### Passage to read
The ongoing thoughts of an art teacher in China - and home in Sydney

A continuing diary about my travels in China, and thoughts about China and Chinese art from home and abroad

Monday, December 30, 2013

Art in Review, 2013: The Good, the Bad and the.....

 It's the end of 2013, another year over and a time to look back. Every writer of every description is doing their end of year roundups (aka "quick, make a list, rather than actually write something of substance") and "who am I to disagree?" to quote Annie Lennox and the Eurythmics. And that's always appropriate. Returned from a Chinese winter, exposing my startlingly white skin to the Australian sun and walking along the beach, instead of more practical and useful tasks I have been deciding on my top ten gallery experiences of the past year. I could have been thinking about New Year's resolutions such as, oh, I don't know, losing 10 kilos, going to the gym more often (or, in actual fact, ever), doing intensive Chinese homework every single week, being kinder and less impatient, being less of a workaholic. But instead, I decided to write a list of the aforesaid gallery moments of wonder and awe. And here they are:

1. Song Dong, Waste Not, at Carriageworks, Sydney, January 2013. This was magical and moving, a testament to family, to memory, a profoundly human elegy to the artist's mother and to times past.





Song Dong, Waste Not, photographs Luise Guest
When I wrote about this installation, which I had always wanted to see, I found it hard to express my own feelings of sadness that linked me directly with my own very complex relationship with my mother. Here is the start of my review for 'The Art Life'.

### What the exercise asks
Transcribe the art blog post between "1. Song Dong, Waste" and "for 'The Art Life'.", inclusive. The lines below play no part in this.

### Raw data
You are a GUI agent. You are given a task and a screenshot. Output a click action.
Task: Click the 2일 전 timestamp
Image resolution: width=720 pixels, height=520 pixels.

### Result below
1. Song Dong, Waste Not, at Carriageworks, Sydney, January 2013. This was magical and moving, a testament to family, to memory, a profoundly human elegy to the artist's mother and to times past.





Song Dong, Waste Not, photographs Luise Guest
When I wrote about this installation, which I had always wanted to see, I found it hard to express my own feelings of sadness that linked me directly with my own very complex relationship with my mother. Here is the start of my review for 'The Art Life'.